- _YOUR TASK_:
Render each line of the records below as one string in a JSON list, omitting blank lines and the pictures.

((

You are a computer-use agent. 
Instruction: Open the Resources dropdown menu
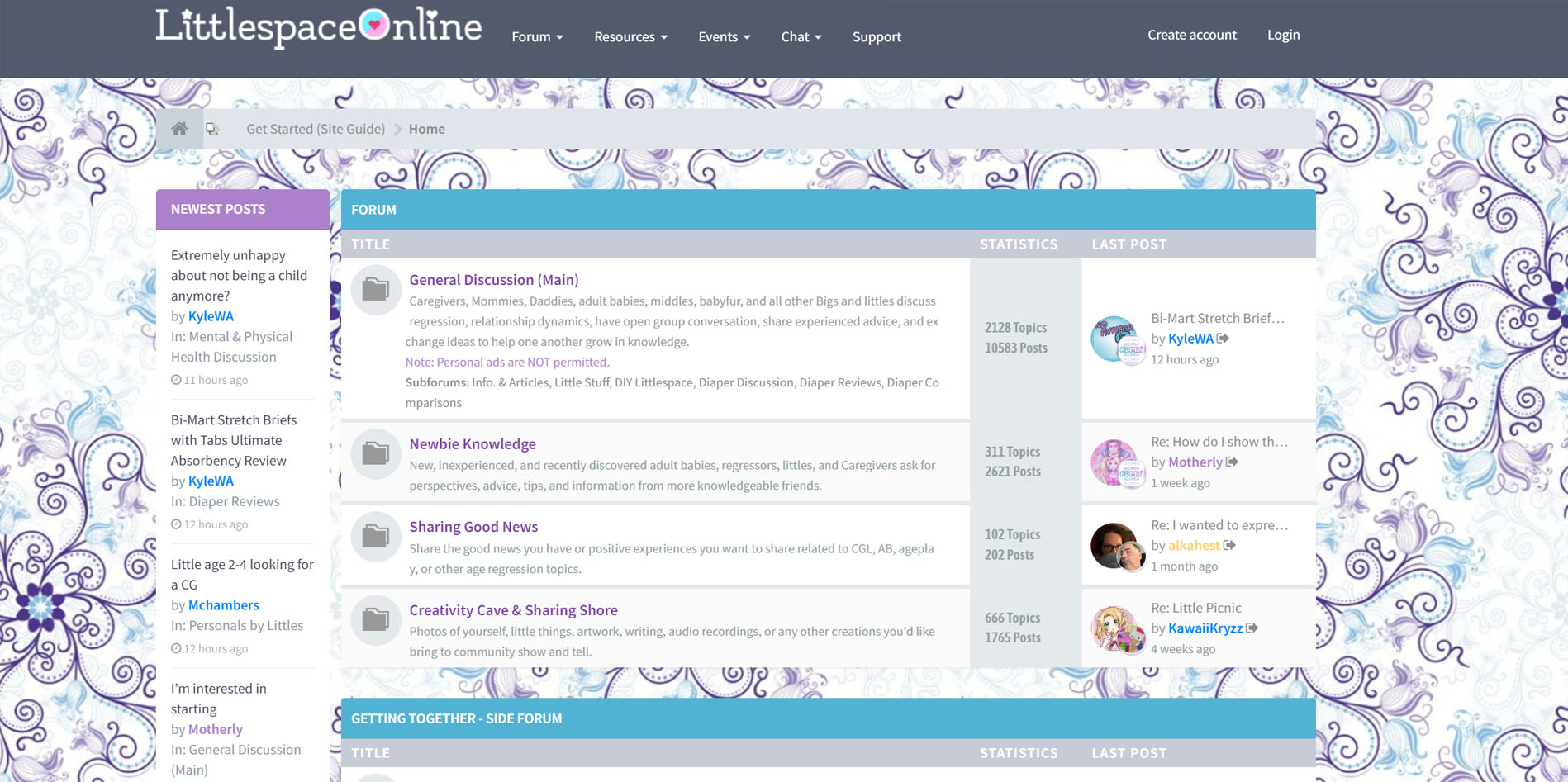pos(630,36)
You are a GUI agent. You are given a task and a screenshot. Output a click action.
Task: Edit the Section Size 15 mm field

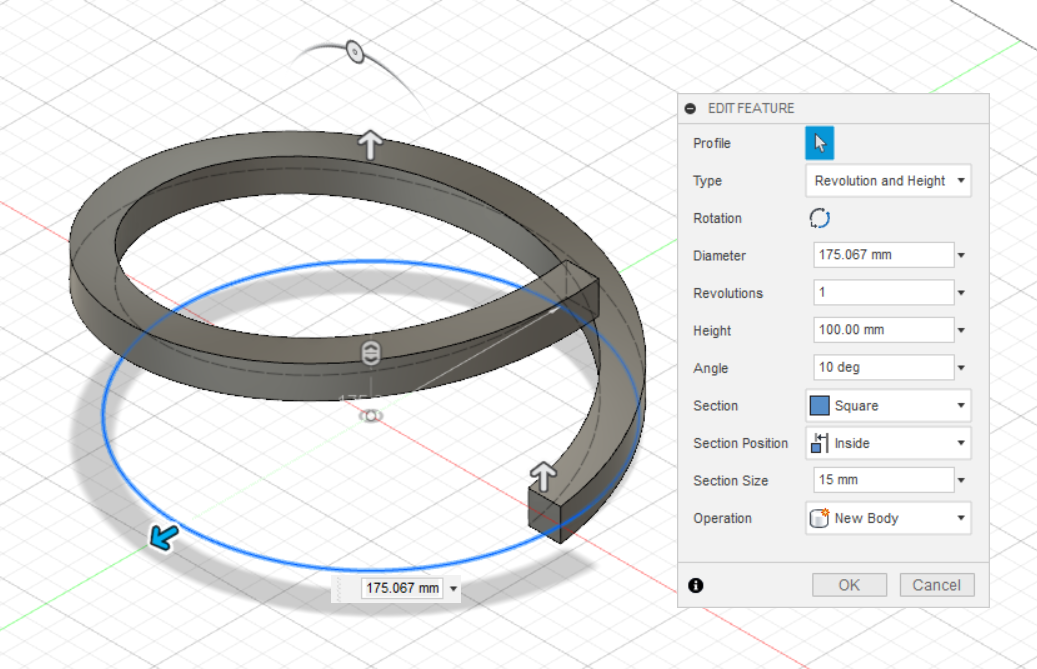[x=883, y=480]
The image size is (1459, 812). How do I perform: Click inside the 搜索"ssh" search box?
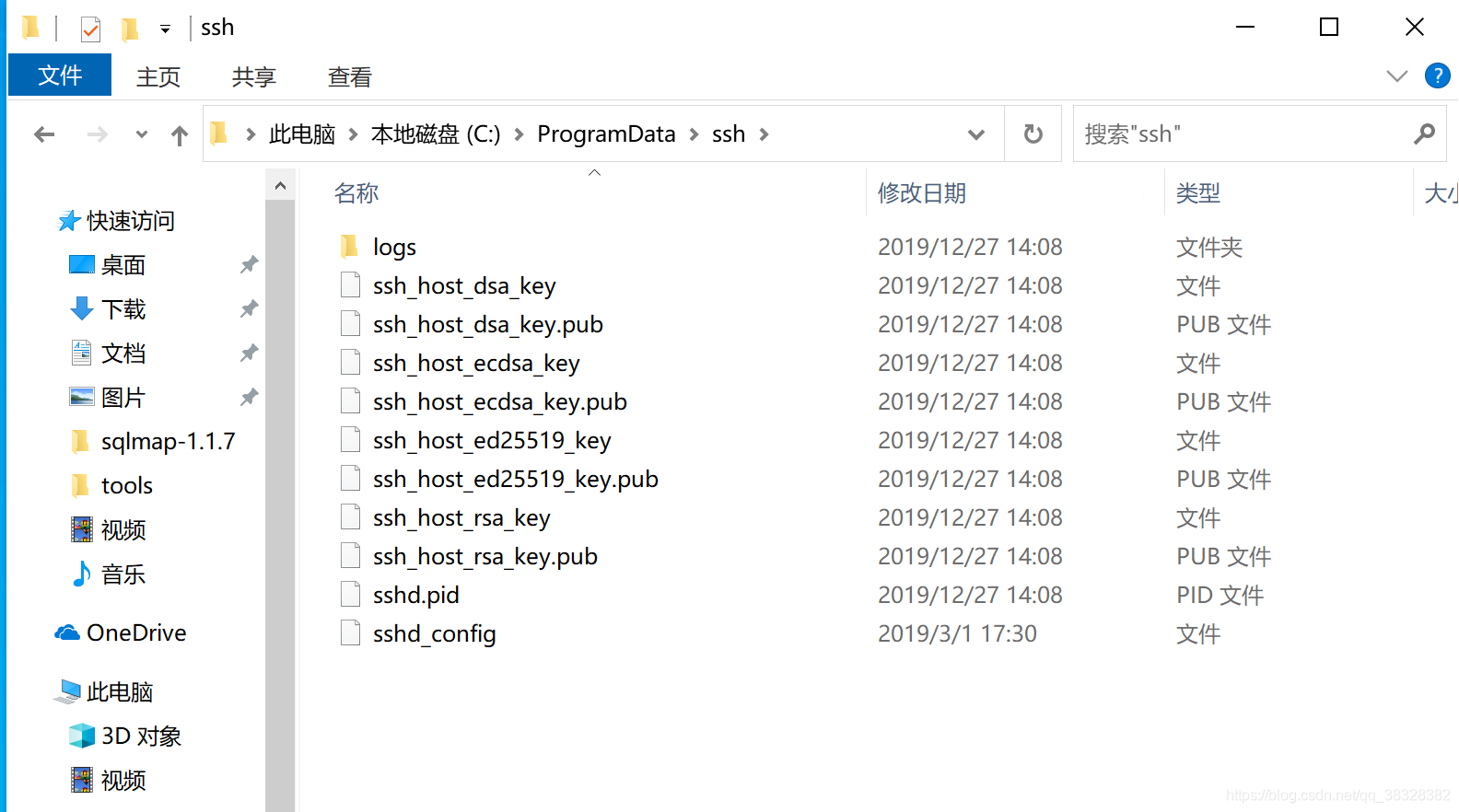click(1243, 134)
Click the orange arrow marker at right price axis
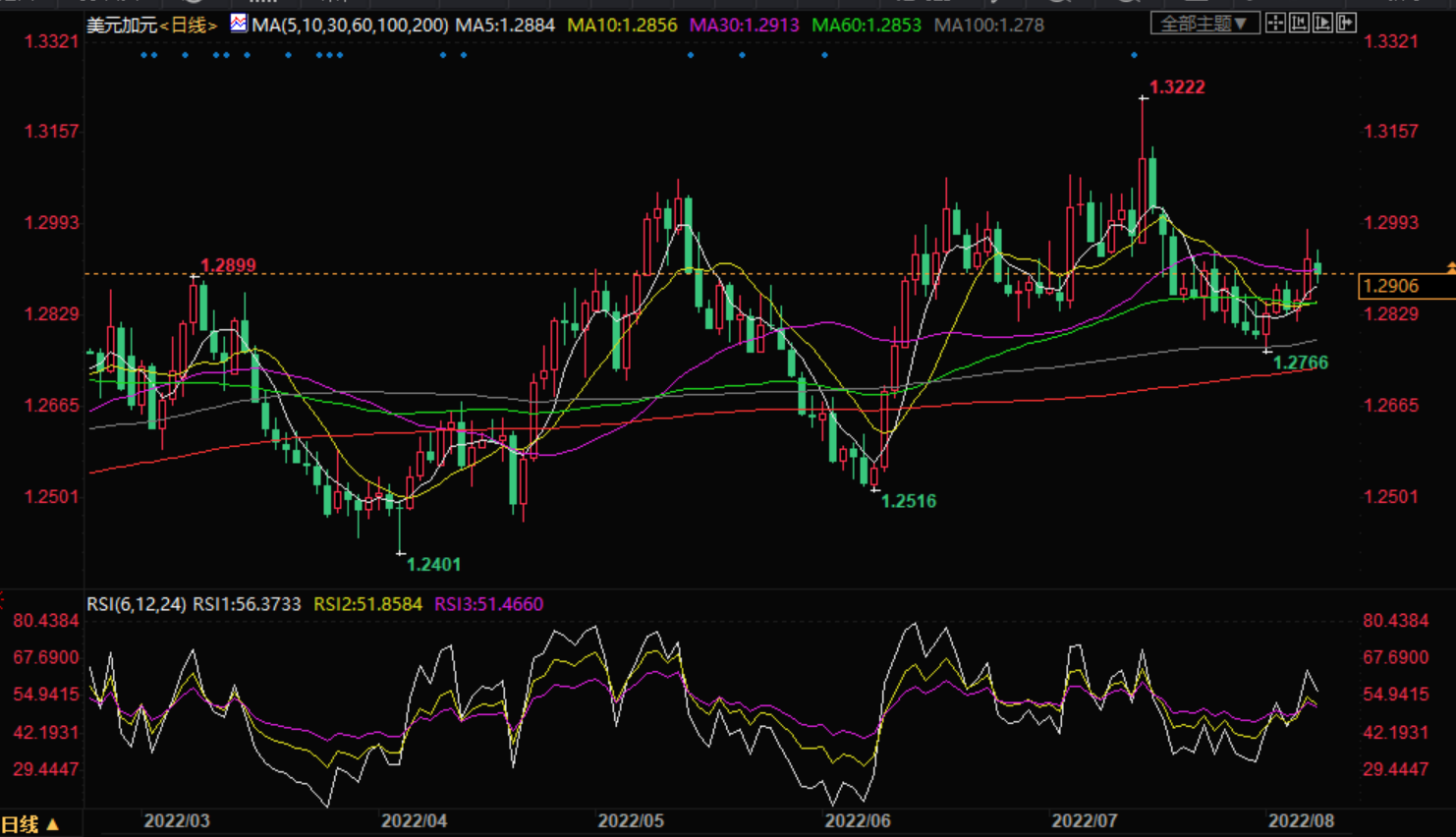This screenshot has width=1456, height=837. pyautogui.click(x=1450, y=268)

))

- _WRITTEN SOLUTION_:
[
  "You are a computer-use agent. ",
  "Instruction: Open the Resources dropdown menu",
  "pos(630,36)",
  "You are a GUI agent. You are given a task and a screenshot. Output a click action.",
  "Task: Edit the Section Size 15 mm field",
  "[x=883, y=480]",
  "The image size is (1459, 812). How do I perform: Click inside the 搜索\"ssh\" search box?",
  "click(1243, 134)",
  "Click the orange arrow marker at right price axis",
  "This screenshot has width=1456, height=837. pyautogui.click(x=1450, y=268)"
]